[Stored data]
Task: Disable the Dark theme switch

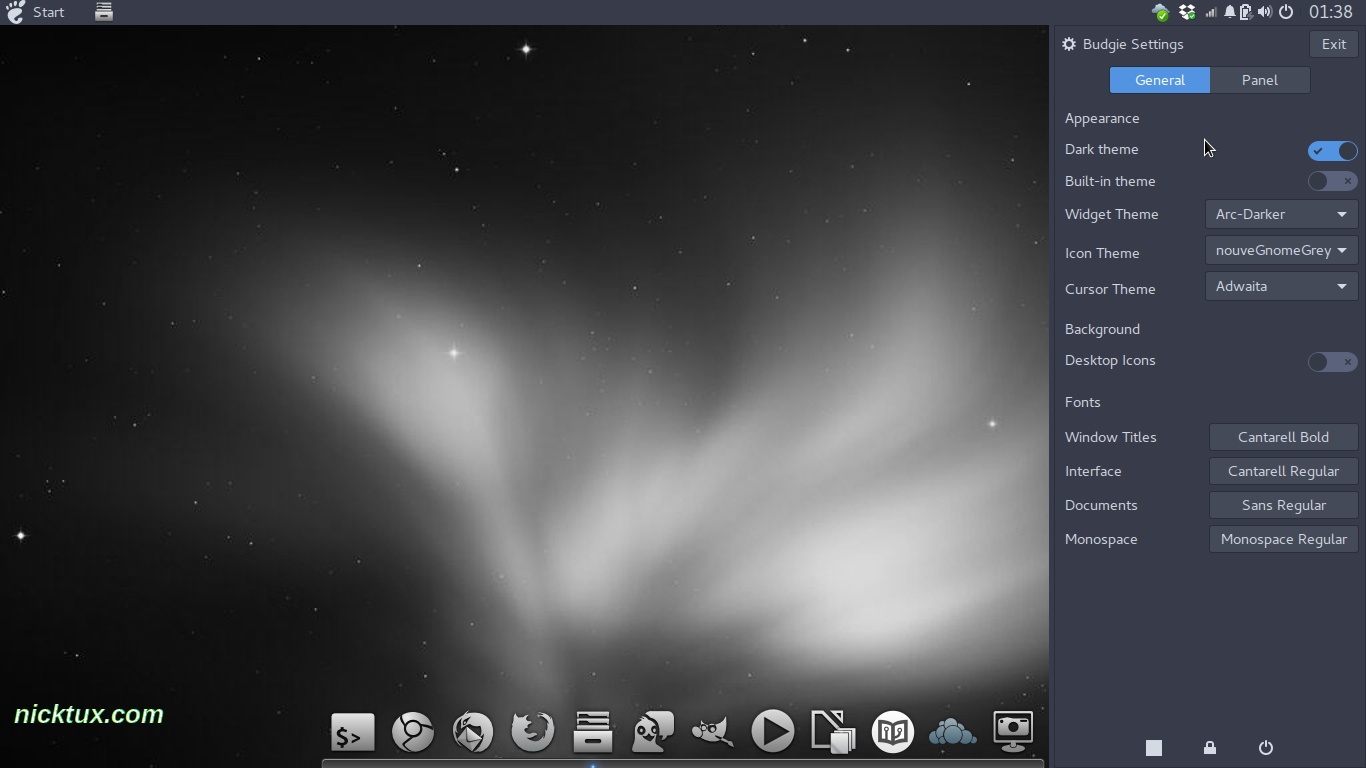Action: [x=1332, y=150]
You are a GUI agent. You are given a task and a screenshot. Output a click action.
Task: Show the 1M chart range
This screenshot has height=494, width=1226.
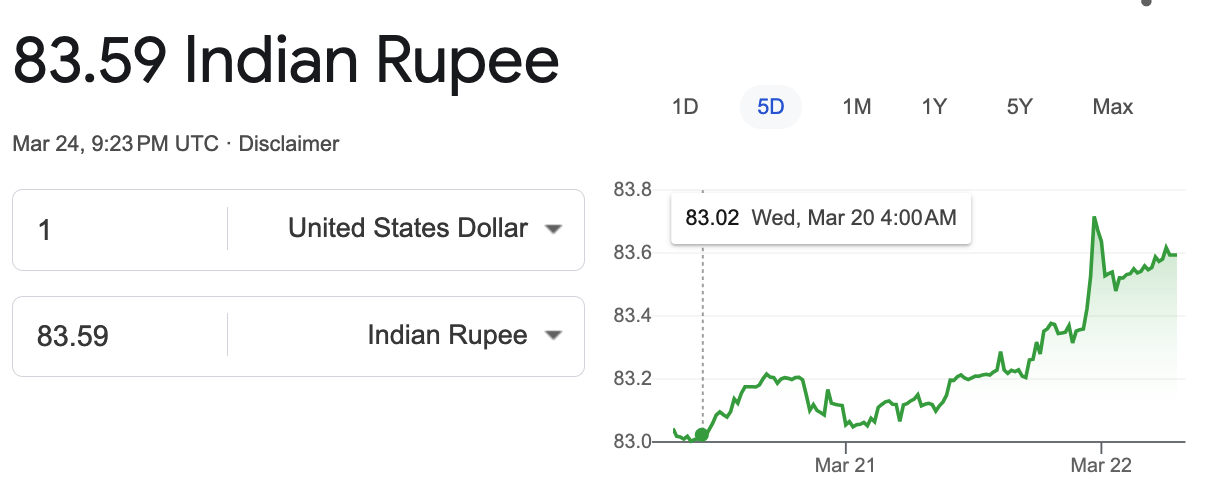(857, 107)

■ **What to do**
The entries are to be transcribed word for word, without their images.

■ **Exercise solution**
Task: Disable the Dark theme switch

Action: [x=1332, y=150]
You are a GUI agent. You are given a task and a screenshot. Output a click action.
Task: Show the 1M chart range
This screenshot has height=494, width=1226.
(857, 107)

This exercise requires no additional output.